The exercise>
Pick out each of the lines below that contains the string "Instruction", treating uppercase and lowercase as distinct.

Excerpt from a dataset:
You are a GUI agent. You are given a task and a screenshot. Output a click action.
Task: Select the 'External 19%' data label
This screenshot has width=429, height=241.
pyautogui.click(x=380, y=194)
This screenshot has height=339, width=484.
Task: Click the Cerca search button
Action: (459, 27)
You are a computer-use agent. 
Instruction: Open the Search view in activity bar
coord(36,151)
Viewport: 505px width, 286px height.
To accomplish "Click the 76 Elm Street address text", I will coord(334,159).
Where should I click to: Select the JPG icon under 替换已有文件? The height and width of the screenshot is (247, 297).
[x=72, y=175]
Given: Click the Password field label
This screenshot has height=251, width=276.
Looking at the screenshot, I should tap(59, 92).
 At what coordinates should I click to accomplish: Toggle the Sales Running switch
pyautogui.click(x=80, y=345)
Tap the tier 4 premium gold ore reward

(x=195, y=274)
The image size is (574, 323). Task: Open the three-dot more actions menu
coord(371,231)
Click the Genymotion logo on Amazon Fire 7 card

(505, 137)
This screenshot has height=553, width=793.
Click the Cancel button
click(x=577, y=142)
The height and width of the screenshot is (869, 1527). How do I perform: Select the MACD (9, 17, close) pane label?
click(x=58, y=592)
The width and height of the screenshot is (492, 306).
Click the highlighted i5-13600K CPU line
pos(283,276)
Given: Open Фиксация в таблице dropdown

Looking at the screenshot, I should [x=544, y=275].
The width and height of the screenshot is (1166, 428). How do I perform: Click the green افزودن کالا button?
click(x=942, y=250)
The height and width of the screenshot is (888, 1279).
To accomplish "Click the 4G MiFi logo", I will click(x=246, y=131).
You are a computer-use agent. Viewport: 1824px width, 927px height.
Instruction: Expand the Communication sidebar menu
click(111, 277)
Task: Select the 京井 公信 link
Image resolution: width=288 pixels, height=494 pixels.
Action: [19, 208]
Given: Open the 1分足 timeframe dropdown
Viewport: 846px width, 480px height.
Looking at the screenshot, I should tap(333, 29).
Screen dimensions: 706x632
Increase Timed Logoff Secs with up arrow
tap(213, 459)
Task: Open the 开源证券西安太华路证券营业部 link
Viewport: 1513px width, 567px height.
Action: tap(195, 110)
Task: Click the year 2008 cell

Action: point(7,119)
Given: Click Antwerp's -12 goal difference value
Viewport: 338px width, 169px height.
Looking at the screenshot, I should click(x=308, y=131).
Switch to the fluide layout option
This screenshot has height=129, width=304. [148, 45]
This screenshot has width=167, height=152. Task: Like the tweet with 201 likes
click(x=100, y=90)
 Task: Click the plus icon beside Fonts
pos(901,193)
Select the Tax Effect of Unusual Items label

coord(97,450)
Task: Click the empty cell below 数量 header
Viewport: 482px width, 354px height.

Correct answer>
Instruction: Open the Search view in activity bar
Instruction: Expand the Communication sidebar menu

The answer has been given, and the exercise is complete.